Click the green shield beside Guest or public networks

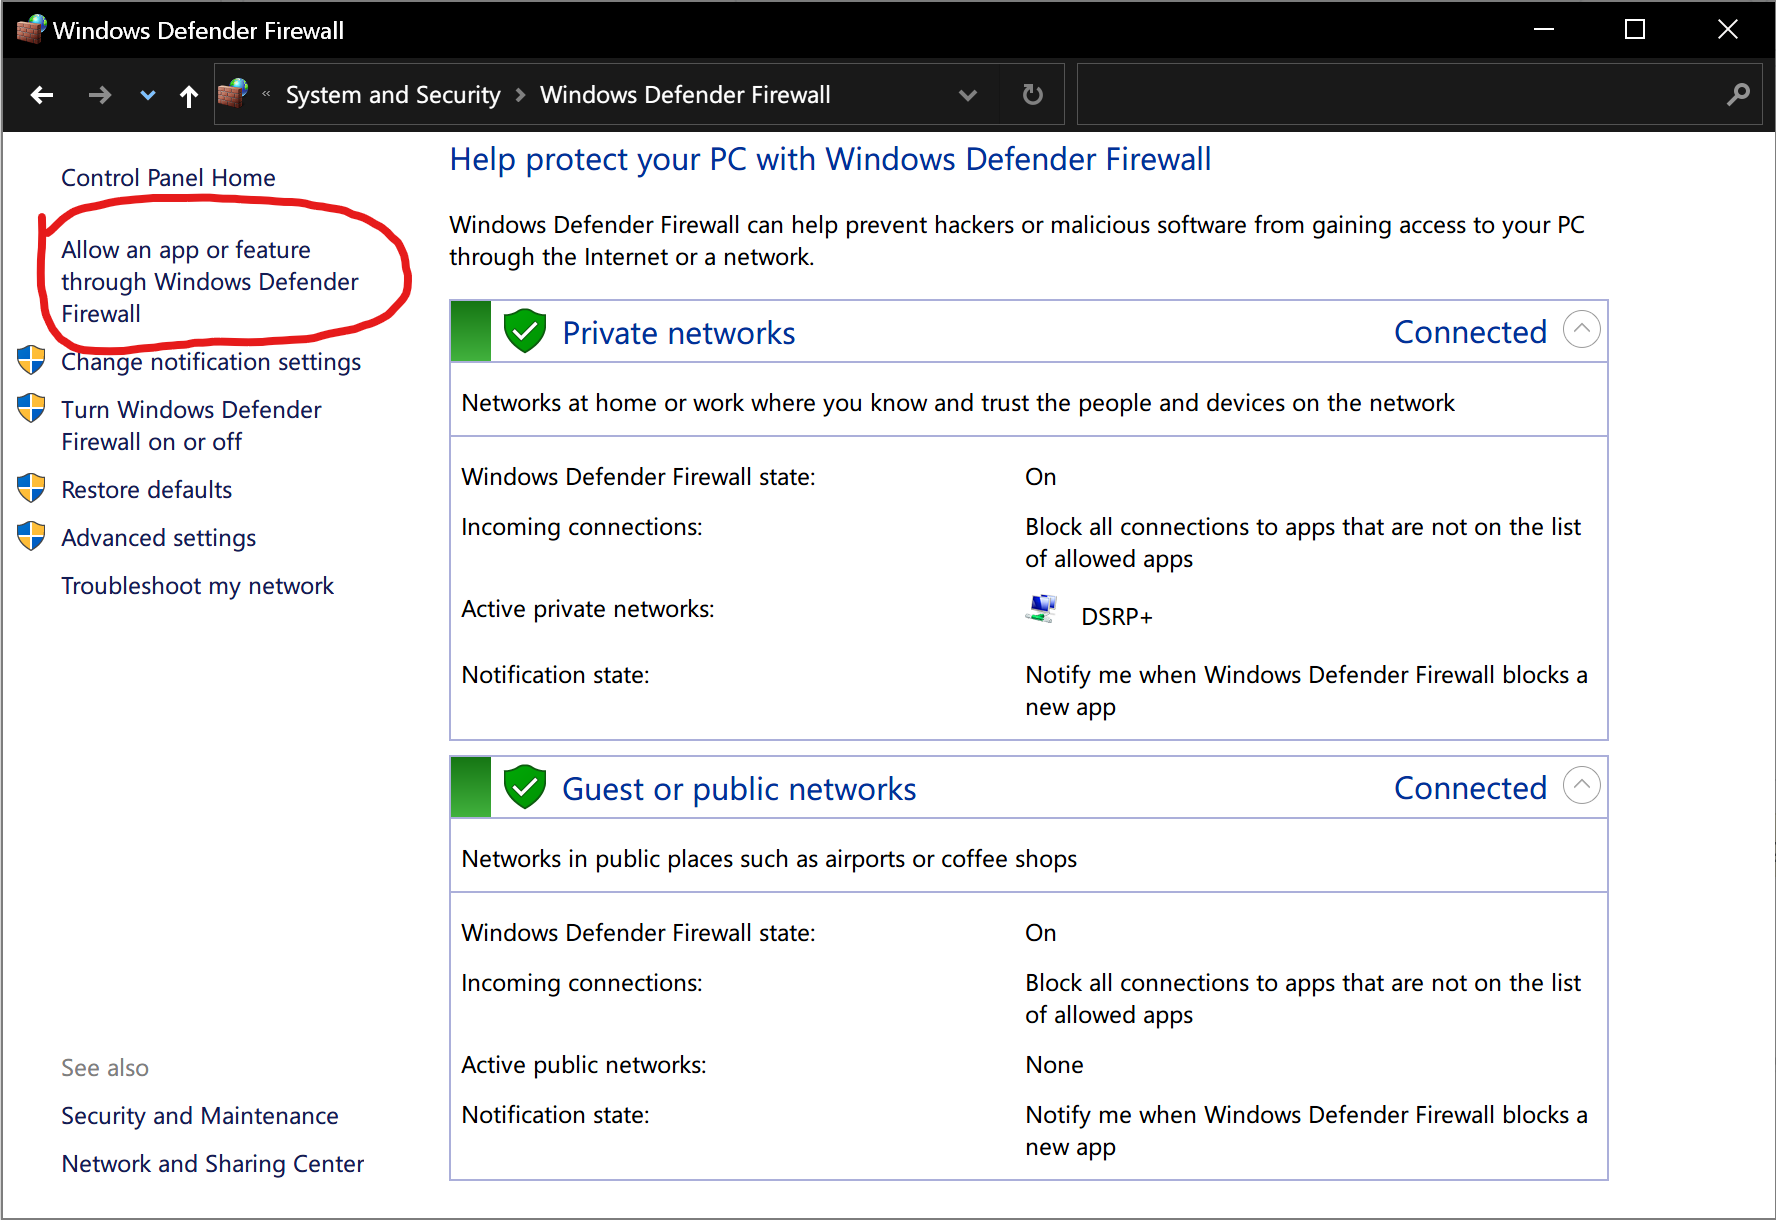click(524, 787)
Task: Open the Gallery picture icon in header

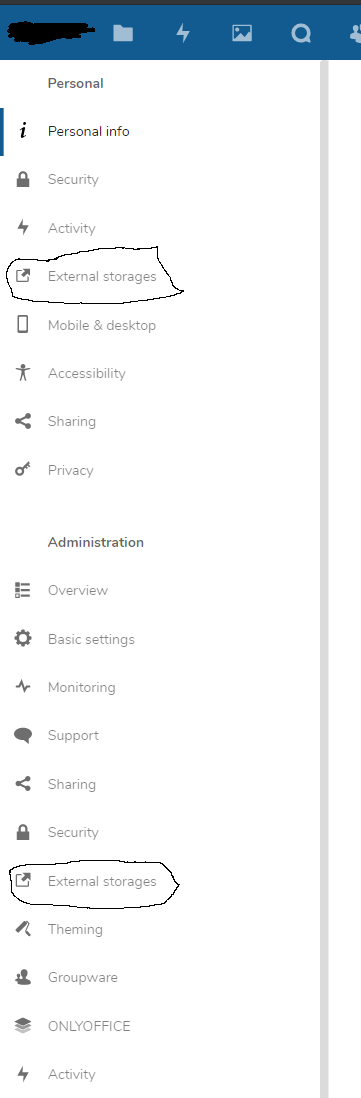Action: click(x=242, y=33)
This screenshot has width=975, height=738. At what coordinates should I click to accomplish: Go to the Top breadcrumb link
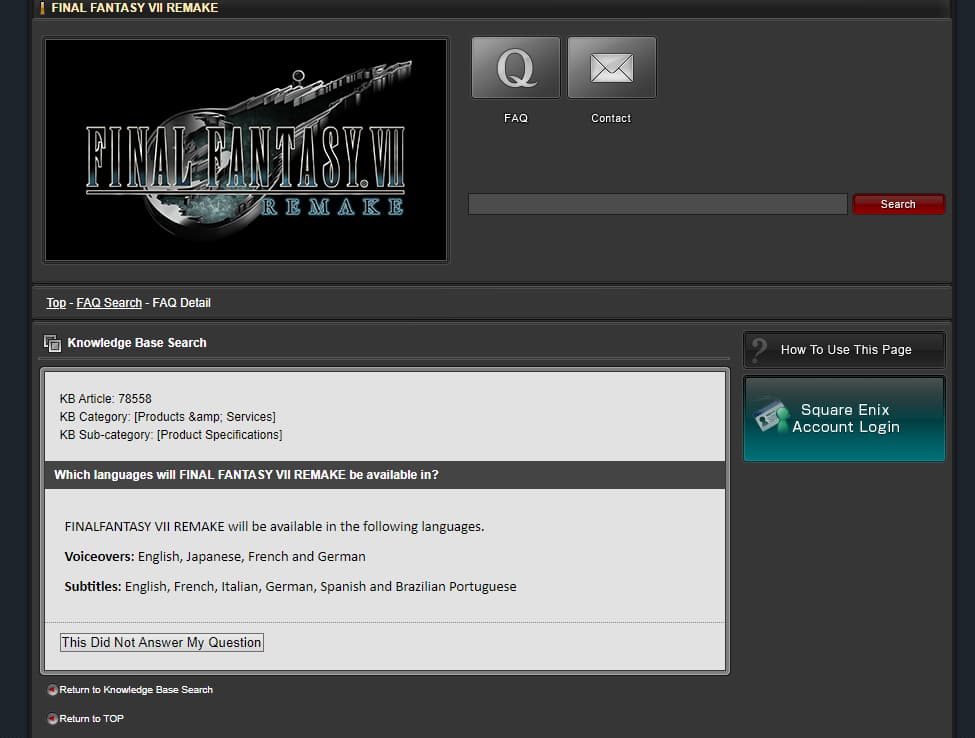[x=56, y=303]
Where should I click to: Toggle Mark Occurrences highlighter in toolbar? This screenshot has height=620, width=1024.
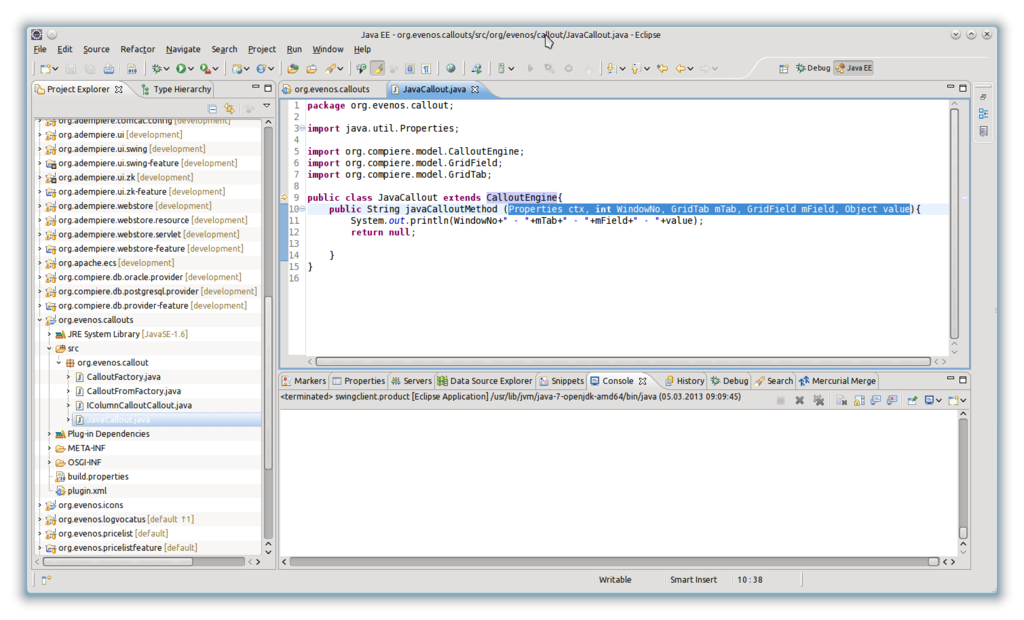tap(377, 69)
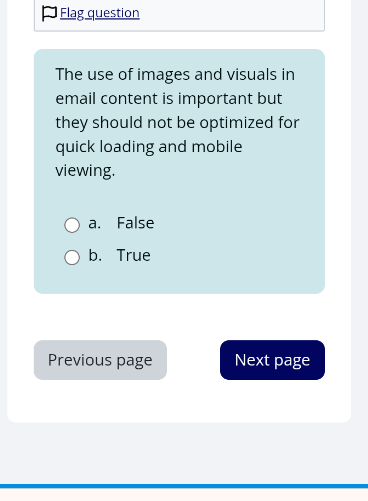The width and height of the screenshot is (368, 501).
Task: Click the flag icon beside Flag question
Action: coord(49,14)
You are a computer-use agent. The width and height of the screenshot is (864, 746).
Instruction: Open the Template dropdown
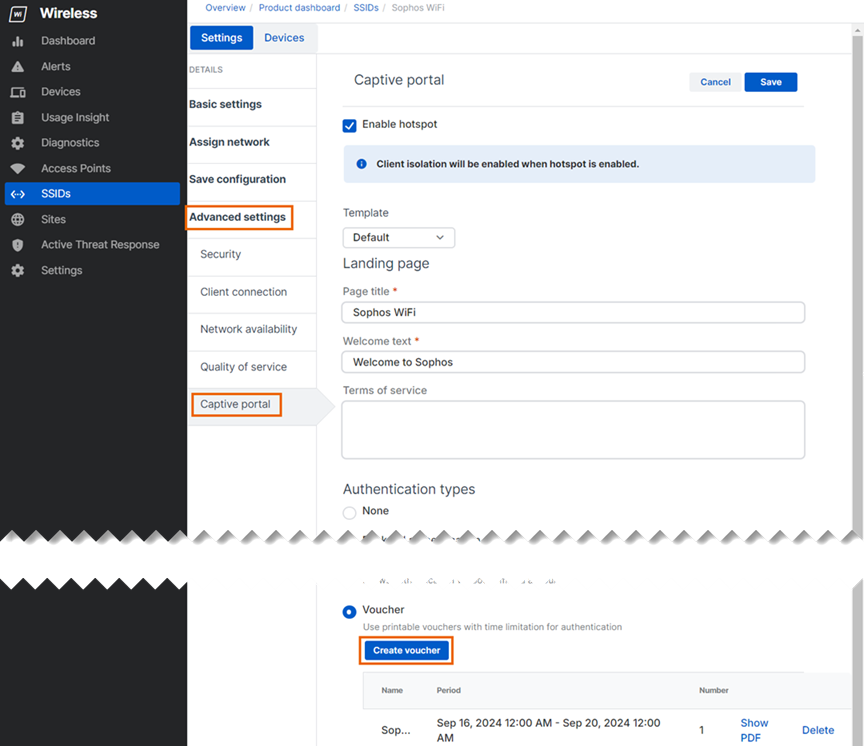pos(398,238)
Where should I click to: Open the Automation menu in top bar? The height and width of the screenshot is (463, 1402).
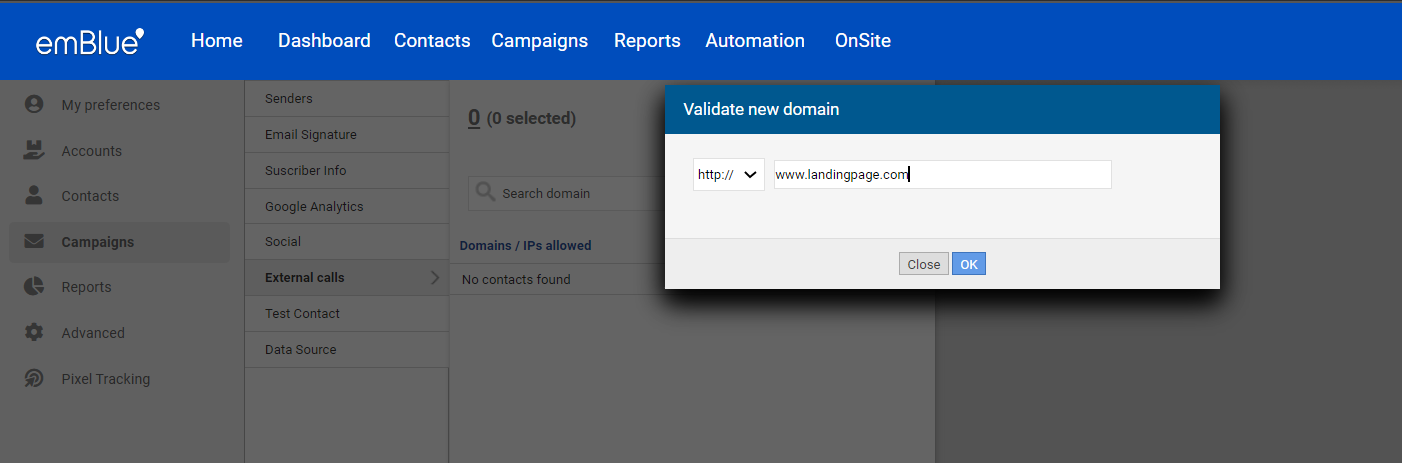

───

Work instructions: The answer must consist of the line containing "Instruction: Open the Template dropdown" and every line after it through the end of the records, retyped exactly, with all pictures left out.

Answer for this exercise:
Instruction: Open the Template dropdown
pos(398,238)
Where should I click to: Open the Automation menu in top bar? The height and width of the screenshot is (463, 1402).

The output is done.